Required task
Rewrite the listing below as a JSON list of strings, with one string for each line and no entries for blank lines. Leave the pictures out of your answer.
** START **
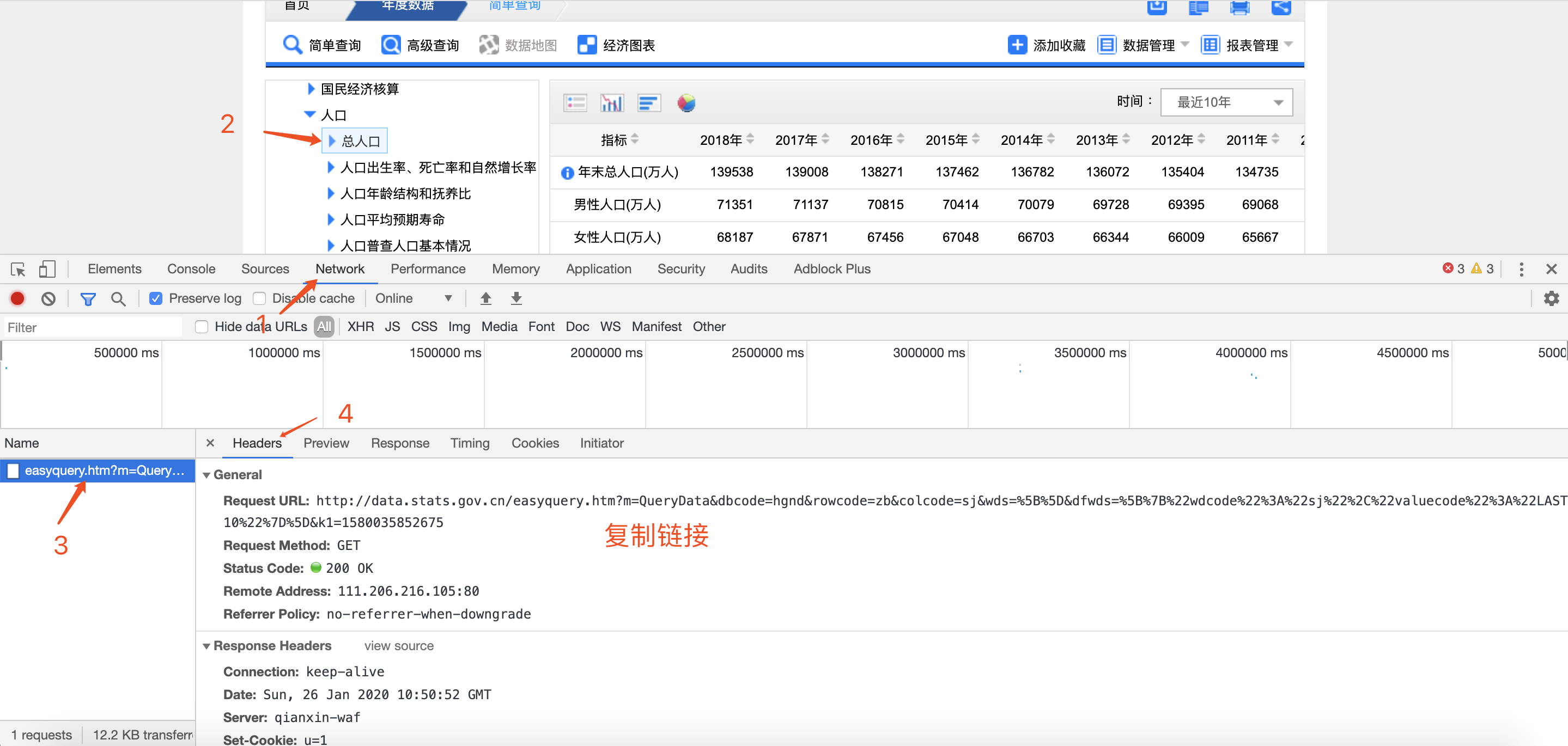The width and height of the screenshot is (1568, 746).
Task: Open DevTools settings gear
Action: click(1552, 298)
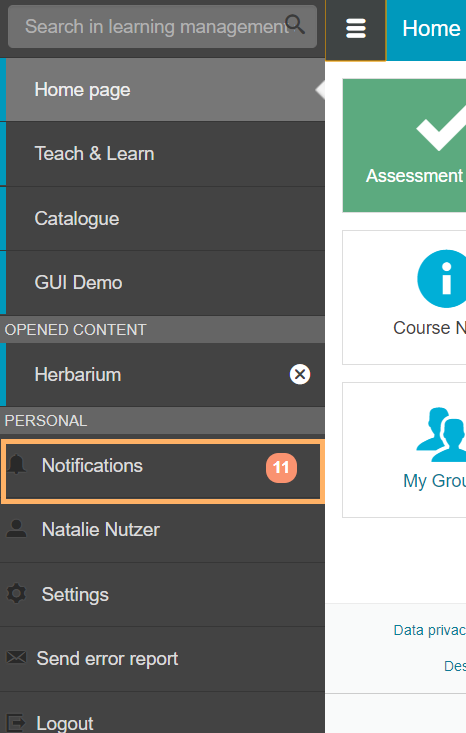Open the 11 notifications badge
Screen dimensions: 466x733
(281, 467)
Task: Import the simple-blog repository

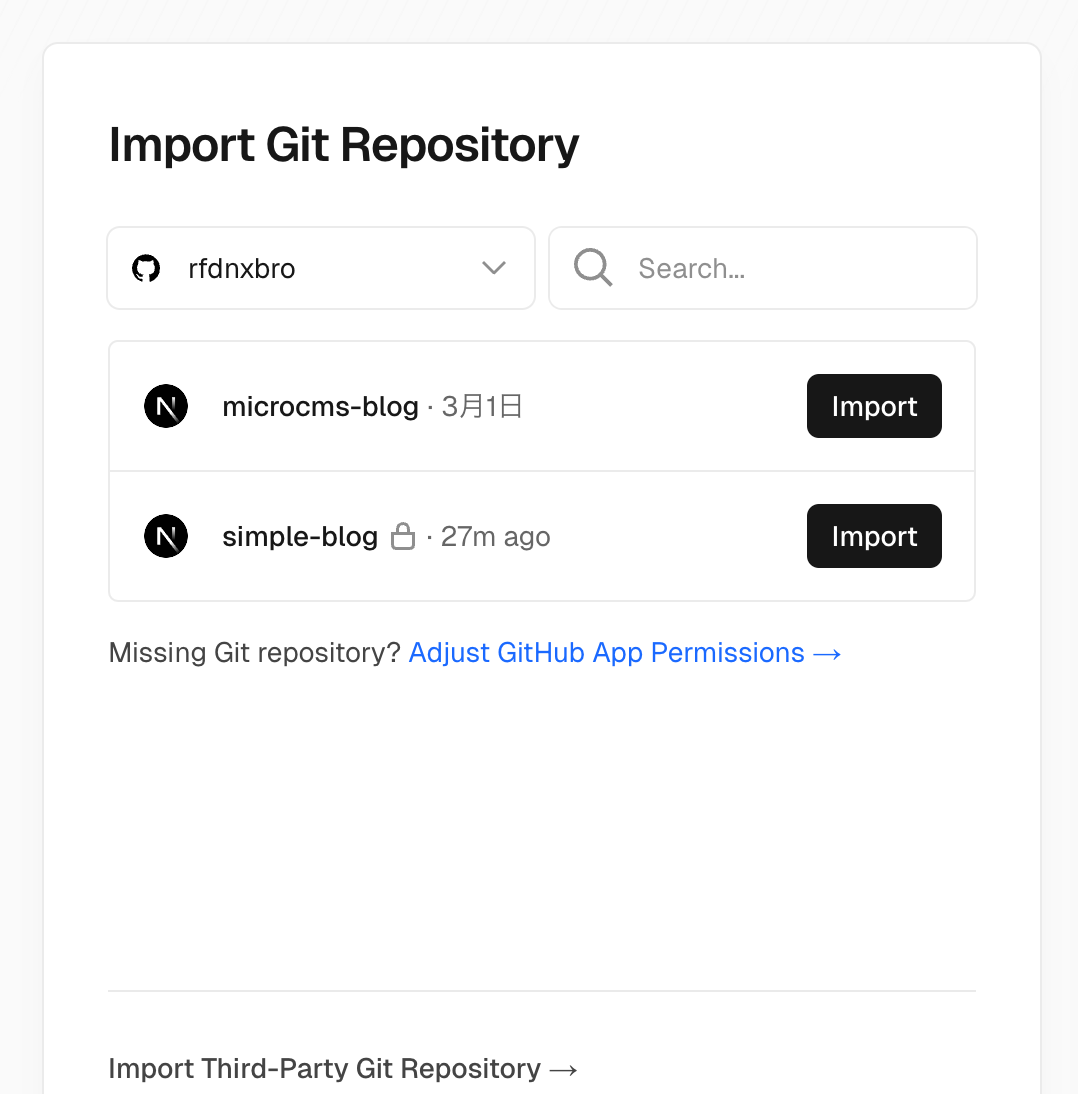Action: point(874,536)
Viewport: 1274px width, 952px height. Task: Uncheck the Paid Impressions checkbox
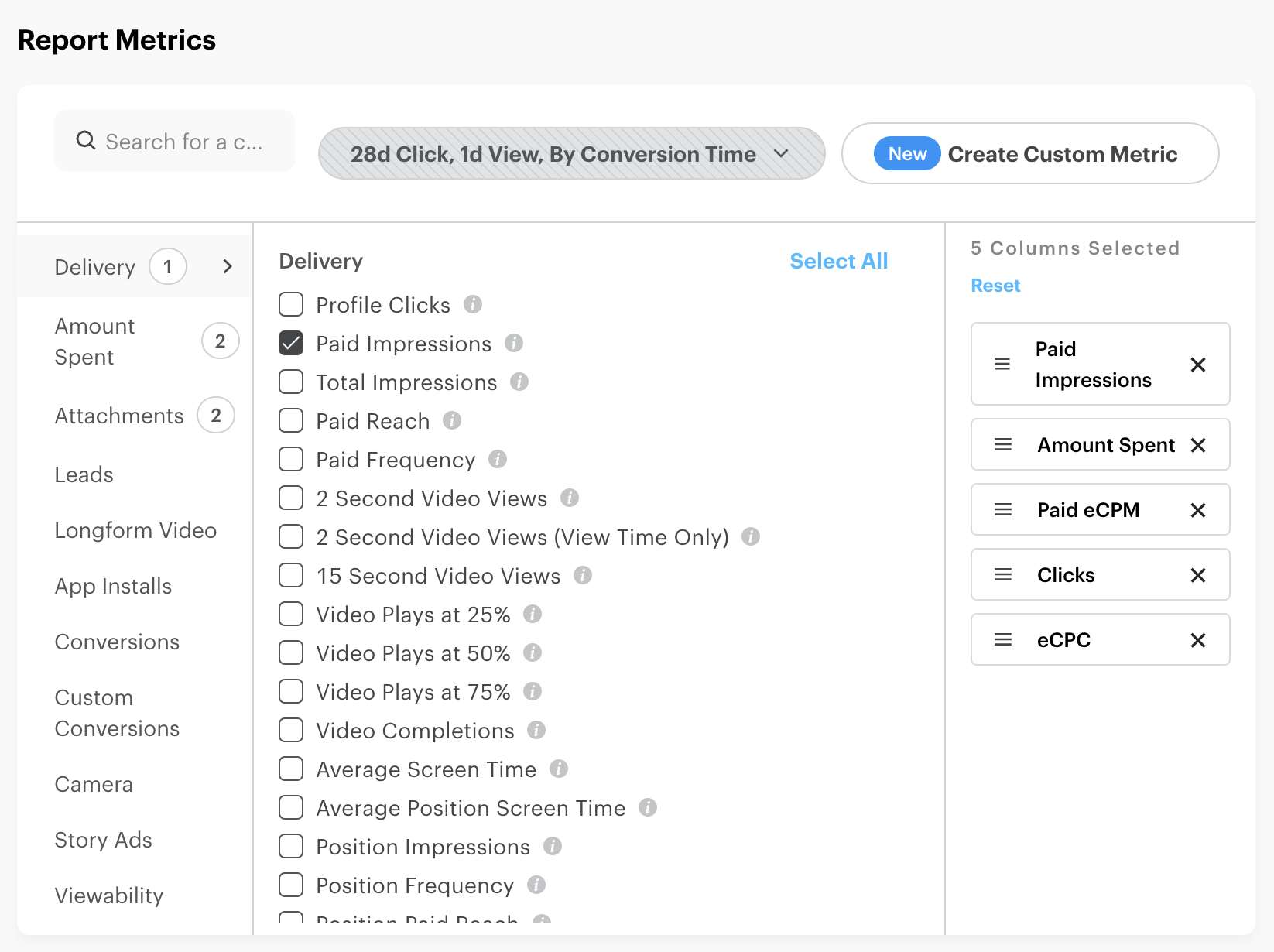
** END **
Exercise solution
[
  "The width and height of the screenshot is (1568, 746).",
  "Task: Open DevTools settings gear",
  "Action: click(1552, 298)",
  "Open the 11 notifications badge",
  "Screen dimensions: 466x733",
  "(281, 467)",
  "Task: Import the simple-blog repository",
  "Action: point(874,536)",
  "Viewport: 1274px width, 952px height. Task: Uncheck the Paid Impressions checkbox"
]